Generalized estimating equation (GEE) is a popular approach for analyzing correlated binary data. However, the problems of separation in GEE are still unknown. The separation created by a covariate often occurs in small correlated binary data and even in large data with rare outcome and/or high intra-cluster correlation and a number of influential covariates. This paper investigated the consequences of separation in GEE and addressed them by introducing a penalized GEE, termed as PGEE. The PGEE is obtained by adding Firth-type penalty term, which was originally proposed for generalized linear model score equation, to standard GEE and shown to achieve convergence and provide finite estimate of the regression coefficient in the presence of separation, which are not often possible in GEE. Further, a small-sample bias correction to the sandwich covariance estimator of the PGEE estimator is suggested. Simulations also showed that the GEE failed to achieve convergence and/or provided infinitely large estimate of the regression coefficient in the presence of complete or quasi-complete separation, whereas the PGEE showed significant improvement by achieving convergence and providing finite estimate. Even in the presence of near-to-separation, the PGEE also showed superior properties over the GEE. Furthermore, the bias-corrected sandwich estimator for the PGEE estimator showed substantial improvement over the standard sandwich estimator by reducing bias in estimating type I error rate. An illustration using real data also supported the findings of simulation. The PGEE with bias-corrected sandwich covariance estimator is recommended to use for small-to-moderate size sample (N ≤ 50) and even can be used for large sample if there is any evidence of separation or near-to-separation.

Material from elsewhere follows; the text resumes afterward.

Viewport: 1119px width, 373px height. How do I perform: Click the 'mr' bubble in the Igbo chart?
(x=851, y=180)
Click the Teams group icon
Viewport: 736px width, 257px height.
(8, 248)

广义估计方程(GEE)是分析相关二项数据的常用方法。然而,GEE 中的分离问题仍未得到解决。协变量引起的分离在小相关二项数据中经常出现,甚至在罕见结局和/或高组内相关和大量有影响的协变量的大数据中也会出现。本文研究了 GEE 中分离的后果,并通过引入一种惩罚广义估计方程(PGEE)来解决这些问题。PGEE 通过在标准 GEE 中添加 Firth 型惩罚项来获得,该惩罚项最初是为广义线性模型得分方程提出的,在存在分离的情况下,它可以实现收敛并提供回归系数的有限估计,而在 GEE 中通常不可能实现。此外,建议对 PGEE 估计量的 sandwich 协方差估计量进行小样本偏置修正。模拟结果还表明,在存在完全或准完全分离的情况下,GEE 无法实现收敛,或者提供回归系数的无穷大估计,而 PGEE 通过实现收敛和提供有限估计显示出显著的改进。即使在接近分离的情况下,PGEE 也表现出优于 GEE 的特性。此外,偏置修正的 PGEE 估计量的 sandwich 估计量通过减少估计 I 型错误率的偏差,显示出对标准 sandwich 估计量的显著改进。使用真实数据的说明也支持了模拟的结果。建议在小到中等大小的样本(N≤50)中使用带偏置修正 sandwich 协方差估计量的 PGEE,即使存在任何分离或接近分离的证据,也可以在大样本中使用。